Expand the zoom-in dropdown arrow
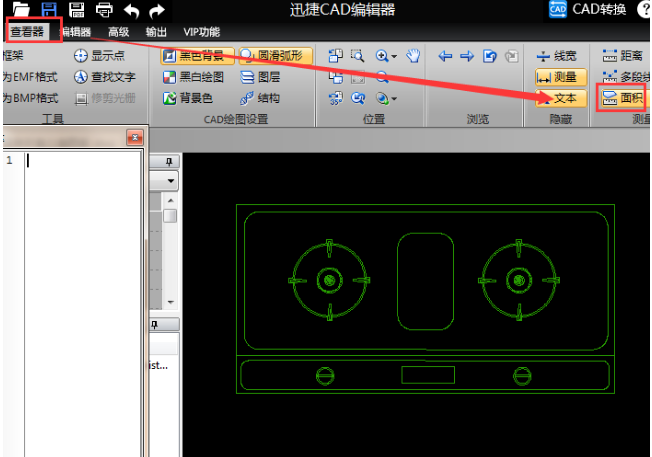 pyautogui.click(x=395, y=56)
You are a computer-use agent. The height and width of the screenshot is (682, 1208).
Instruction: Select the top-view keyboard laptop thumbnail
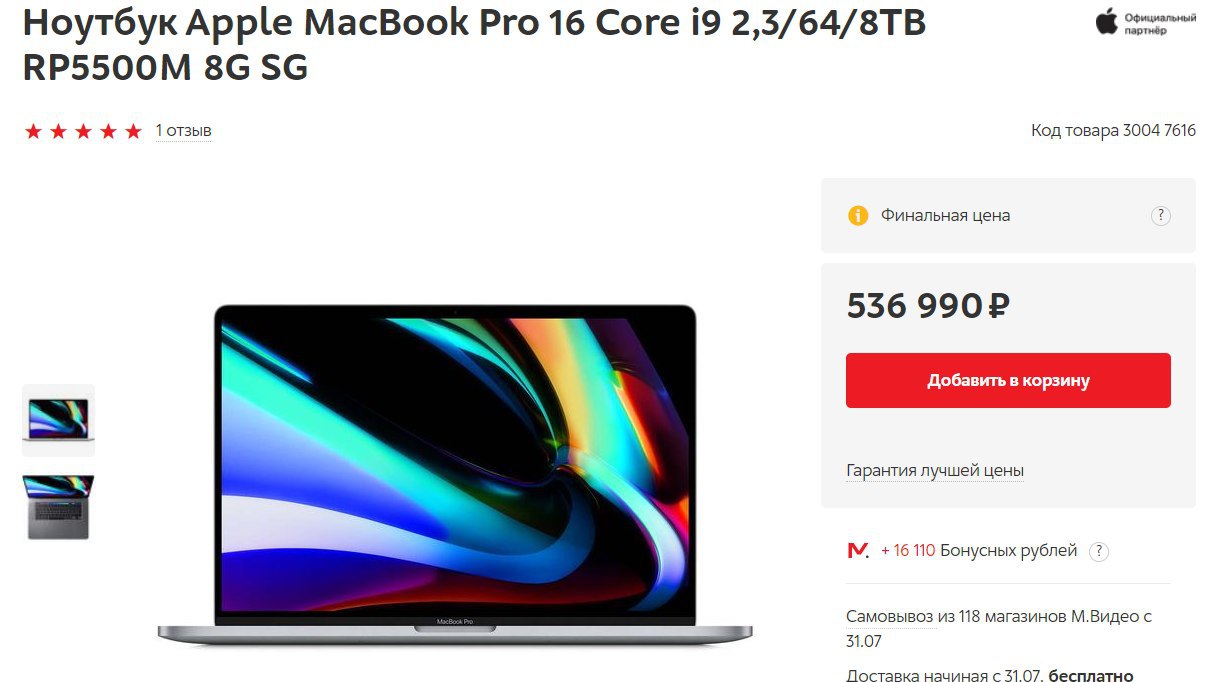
*****
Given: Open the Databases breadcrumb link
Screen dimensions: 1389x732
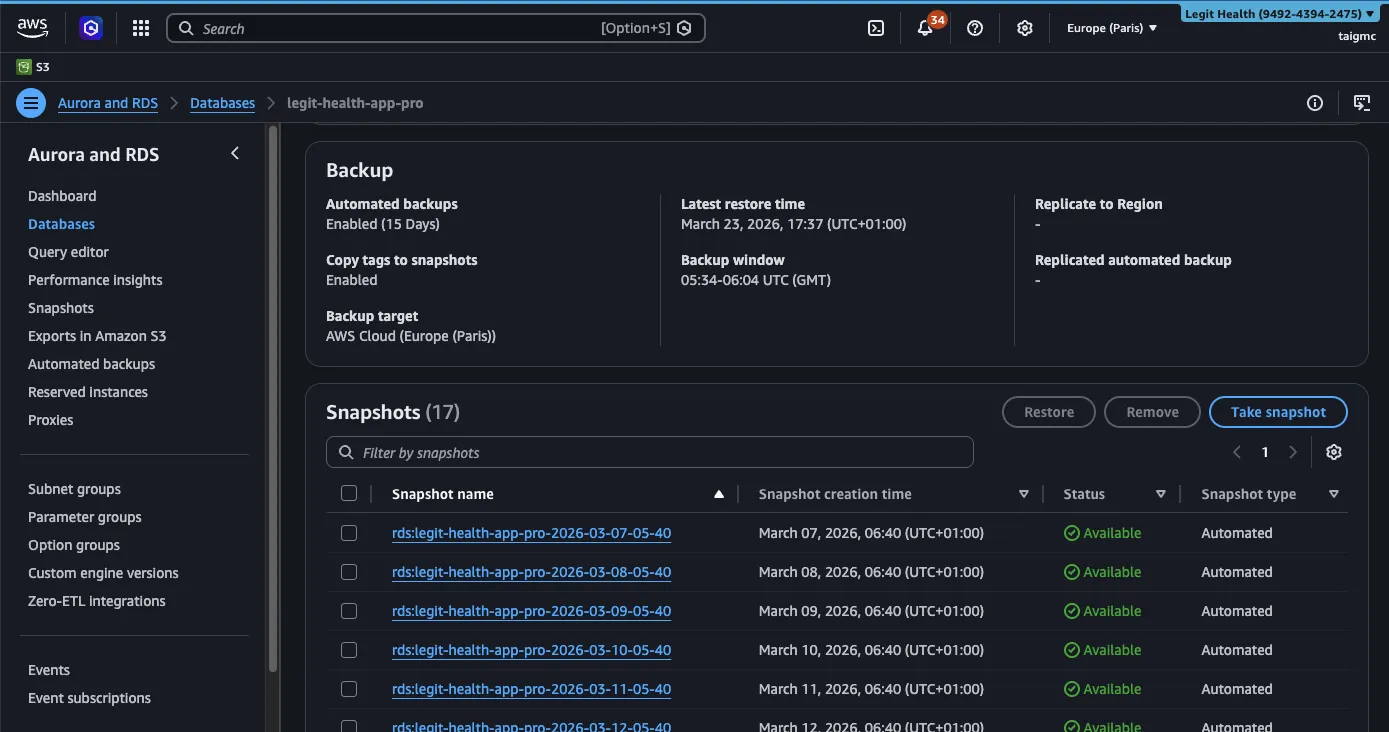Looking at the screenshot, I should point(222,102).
*****
- **Aim**:
Can you rescale the rows starting at the line that contains "Expand the zoom-in dropdown arrow" and ending at the line that contains "Instruction: Select the" by writing out every line again, requests included, with each coordinate in the answers multiplied by 0.25 and rounded to a whole number, halves rounding up? Leave the pictures out and give only those lines.

- **Solution to this task**:
Expand the zoom-in dropdown arrow
 pyautogui.click(x=99, y=14)
You are a computer-use agent. The height and width of the screenshot is (682, 1208).
Instruction: Select the top-view keyboard laptop thumbnail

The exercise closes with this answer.